3. Somebody’s gotta score. We covered this in depth all season and it proved Boston’s undoing in the playoffs. This just isn’t a good offensive team anymore. Rondo is a great creator of shots but he’s also defensible. Allen’s impressive shooting numbers disguised his limitations in other areas (primarily that he can’t create his own shot) and Garnett is a mercurial scorer, at best. Pierce is Boston’s best offensive player but can’t guard elite SFs and still deliver on that front.
For the first time I can remember since the big three were put together, Ainge talked this week about the need to acquire talent. No real context to that point, just “talent”. I think he’s talking about the offense as much as anything else.
4. Get physical. The departures of Tony Allen and Kendrick Perkins and the injury to Shaq robbed this team of much of its physicality on the defensive end. Boston needs more guys who intimidate the opposition and while there’s no requirement for a future team that mirrors past ones, finesse is not the central quality you associate with playoff success. For good reason.
5. The road to hell is paved with 5 years, $35 Million.
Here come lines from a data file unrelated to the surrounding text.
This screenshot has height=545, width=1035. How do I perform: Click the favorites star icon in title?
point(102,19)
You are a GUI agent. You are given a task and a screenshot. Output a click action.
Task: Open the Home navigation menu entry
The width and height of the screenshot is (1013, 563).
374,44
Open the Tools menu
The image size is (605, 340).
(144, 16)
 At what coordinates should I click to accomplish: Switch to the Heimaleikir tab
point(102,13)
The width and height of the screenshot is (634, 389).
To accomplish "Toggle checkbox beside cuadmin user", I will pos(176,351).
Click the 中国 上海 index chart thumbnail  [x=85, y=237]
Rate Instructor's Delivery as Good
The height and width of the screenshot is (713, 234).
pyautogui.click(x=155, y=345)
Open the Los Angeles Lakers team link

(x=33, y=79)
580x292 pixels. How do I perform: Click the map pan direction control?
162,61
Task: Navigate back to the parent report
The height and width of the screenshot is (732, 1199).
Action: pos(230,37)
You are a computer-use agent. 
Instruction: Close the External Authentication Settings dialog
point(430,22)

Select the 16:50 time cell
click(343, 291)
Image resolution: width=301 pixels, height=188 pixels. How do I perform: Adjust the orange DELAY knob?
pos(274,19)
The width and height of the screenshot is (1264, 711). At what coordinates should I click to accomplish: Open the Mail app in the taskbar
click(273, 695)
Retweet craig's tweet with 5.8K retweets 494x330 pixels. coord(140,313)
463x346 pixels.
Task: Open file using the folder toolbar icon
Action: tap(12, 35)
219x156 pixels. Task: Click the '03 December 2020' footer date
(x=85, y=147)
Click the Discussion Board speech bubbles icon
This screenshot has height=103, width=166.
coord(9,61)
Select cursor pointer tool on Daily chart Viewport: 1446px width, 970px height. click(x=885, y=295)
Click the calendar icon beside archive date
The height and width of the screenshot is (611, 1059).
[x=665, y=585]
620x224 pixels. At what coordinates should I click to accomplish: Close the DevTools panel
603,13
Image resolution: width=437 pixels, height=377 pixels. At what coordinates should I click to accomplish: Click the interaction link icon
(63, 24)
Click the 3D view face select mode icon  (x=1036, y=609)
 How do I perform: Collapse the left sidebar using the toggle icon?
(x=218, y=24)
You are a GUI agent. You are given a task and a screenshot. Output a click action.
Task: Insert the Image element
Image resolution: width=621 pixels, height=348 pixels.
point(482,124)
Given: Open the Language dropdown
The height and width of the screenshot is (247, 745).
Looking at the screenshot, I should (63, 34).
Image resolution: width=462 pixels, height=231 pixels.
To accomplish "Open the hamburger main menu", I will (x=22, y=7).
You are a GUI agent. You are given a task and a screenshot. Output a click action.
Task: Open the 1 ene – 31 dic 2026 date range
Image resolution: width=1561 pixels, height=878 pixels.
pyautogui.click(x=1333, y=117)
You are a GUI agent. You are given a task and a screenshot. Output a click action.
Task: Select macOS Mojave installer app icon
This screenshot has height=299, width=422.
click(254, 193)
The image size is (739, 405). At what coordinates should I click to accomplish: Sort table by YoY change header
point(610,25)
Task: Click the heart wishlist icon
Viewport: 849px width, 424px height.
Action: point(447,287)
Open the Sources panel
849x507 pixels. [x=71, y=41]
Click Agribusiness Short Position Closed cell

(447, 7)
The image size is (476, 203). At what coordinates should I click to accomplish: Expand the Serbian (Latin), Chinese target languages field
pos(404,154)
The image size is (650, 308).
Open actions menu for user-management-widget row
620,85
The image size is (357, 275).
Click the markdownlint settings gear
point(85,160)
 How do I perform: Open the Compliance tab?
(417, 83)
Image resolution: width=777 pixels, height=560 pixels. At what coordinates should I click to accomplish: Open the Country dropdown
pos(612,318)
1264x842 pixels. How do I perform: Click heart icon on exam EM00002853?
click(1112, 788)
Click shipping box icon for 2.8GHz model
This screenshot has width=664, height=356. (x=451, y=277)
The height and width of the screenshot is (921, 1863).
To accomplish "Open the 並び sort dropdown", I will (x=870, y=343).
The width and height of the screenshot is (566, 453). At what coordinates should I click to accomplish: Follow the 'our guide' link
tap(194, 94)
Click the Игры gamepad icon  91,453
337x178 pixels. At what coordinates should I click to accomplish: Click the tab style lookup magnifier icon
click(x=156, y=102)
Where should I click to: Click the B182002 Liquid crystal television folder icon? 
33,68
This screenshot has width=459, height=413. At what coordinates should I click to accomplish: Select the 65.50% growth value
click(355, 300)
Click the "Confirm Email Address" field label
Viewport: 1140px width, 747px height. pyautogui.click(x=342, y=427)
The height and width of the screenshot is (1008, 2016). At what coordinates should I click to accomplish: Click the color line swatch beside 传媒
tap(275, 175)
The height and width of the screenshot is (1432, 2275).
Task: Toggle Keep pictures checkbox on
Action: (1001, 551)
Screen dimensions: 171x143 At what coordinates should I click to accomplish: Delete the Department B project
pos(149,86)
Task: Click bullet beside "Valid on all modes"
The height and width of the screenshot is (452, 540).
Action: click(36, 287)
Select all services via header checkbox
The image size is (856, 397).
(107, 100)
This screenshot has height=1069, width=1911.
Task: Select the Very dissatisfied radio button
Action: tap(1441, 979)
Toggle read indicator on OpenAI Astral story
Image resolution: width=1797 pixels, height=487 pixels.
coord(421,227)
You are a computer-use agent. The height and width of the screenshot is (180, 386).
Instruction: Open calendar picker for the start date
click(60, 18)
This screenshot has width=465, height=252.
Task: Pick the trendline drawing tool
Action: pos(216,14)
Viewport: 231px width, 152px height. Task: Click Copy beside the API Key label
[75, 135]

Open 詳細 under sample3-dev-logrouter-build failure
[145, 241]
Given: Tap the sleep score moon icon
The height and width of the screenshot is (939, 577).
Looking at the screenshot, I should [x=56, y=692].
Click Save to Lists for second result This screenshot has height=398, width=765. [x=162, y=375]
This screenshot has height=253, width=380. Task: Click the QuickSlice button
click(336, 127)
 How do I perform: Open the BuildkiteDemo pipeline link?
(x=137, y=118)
I’m paraphrasing ESPN’s Kevin Arnovitz here, who made this point on an early season appearance on the NBA Today Podcast. On the eve of a more restrictive CBA, there’s more danger than ever in signing supporting players to big contracts. The order of operations is ideally: find elite players first, then fill in around them. But if elite players aren’t easily obtainable, it’s crucial not to sabotage your ability to afford them by signing role players to untradeable, cap-killing contracts. How excited are you at paying Green something like 5 years, $40M? Can you move that deal in a hard-cap environment if he turns out to be a bad fit? How about 5 years, $45M?